## Exercise
Print, in exact form, the lines below from the one containing "The height and width of the screenshot is (224, 358)." through the one containing "244x177 pixels.", and omit all others.

## Supplied information
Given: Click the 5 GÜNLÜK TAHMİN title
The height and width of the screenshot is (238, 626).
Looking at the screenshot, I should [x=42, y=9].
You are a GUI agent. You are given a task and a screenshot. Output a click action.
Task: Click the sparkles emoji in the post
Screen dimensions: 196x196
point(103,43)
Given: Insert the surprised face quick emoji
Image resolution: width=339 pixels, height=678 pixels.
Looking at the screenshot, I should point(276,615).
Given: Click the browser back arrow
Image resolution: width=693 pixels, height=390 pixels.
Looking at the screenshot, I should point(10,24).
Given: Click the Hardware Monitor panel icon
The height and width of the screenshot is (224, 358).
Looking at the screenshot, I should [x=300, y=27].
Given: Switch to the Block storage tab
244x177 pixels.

---

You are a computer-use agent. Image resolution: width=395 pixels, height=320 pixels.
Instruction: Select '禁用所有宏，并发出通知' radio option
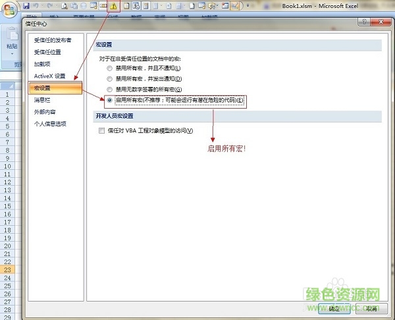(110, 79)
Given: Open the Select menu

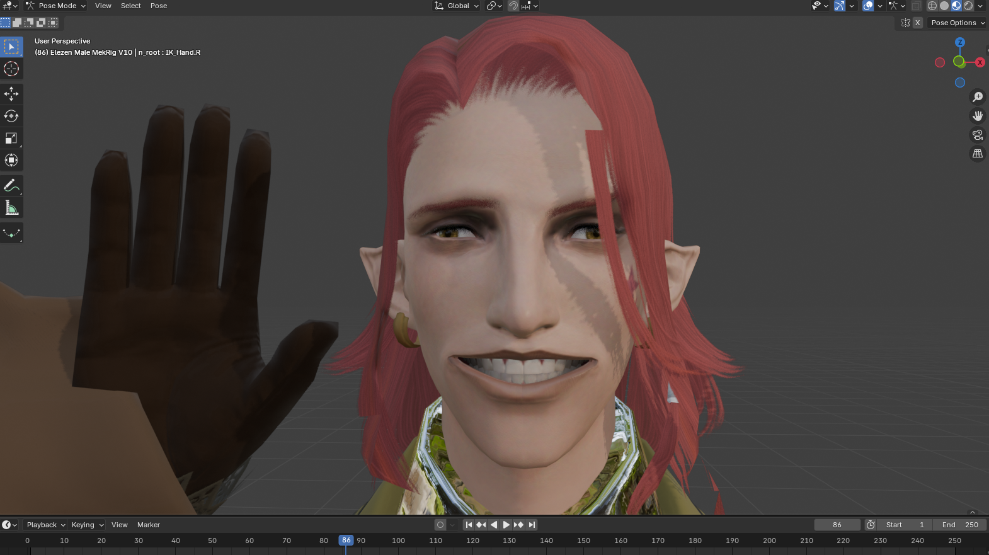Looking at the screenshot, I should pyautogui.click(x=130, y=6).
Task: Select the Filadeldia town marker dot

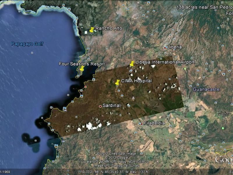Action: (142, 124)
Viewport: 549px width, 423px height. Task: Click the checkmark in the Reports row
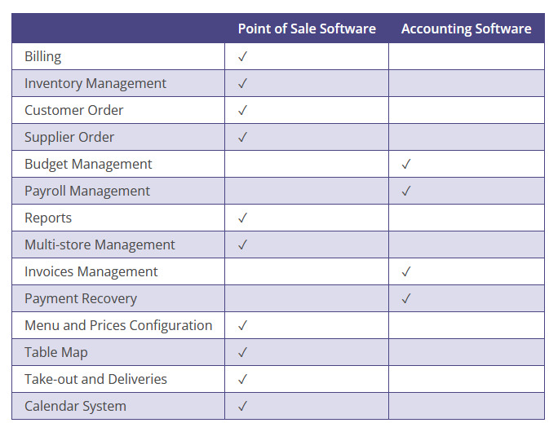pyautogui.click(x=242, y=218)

## Output for this exercise
The height and width of the screenshot is (224, 358).
Looking at the screenshot, I should [x=300, y=27].
Given: Switch to the Block storage tab
244x177 pixels.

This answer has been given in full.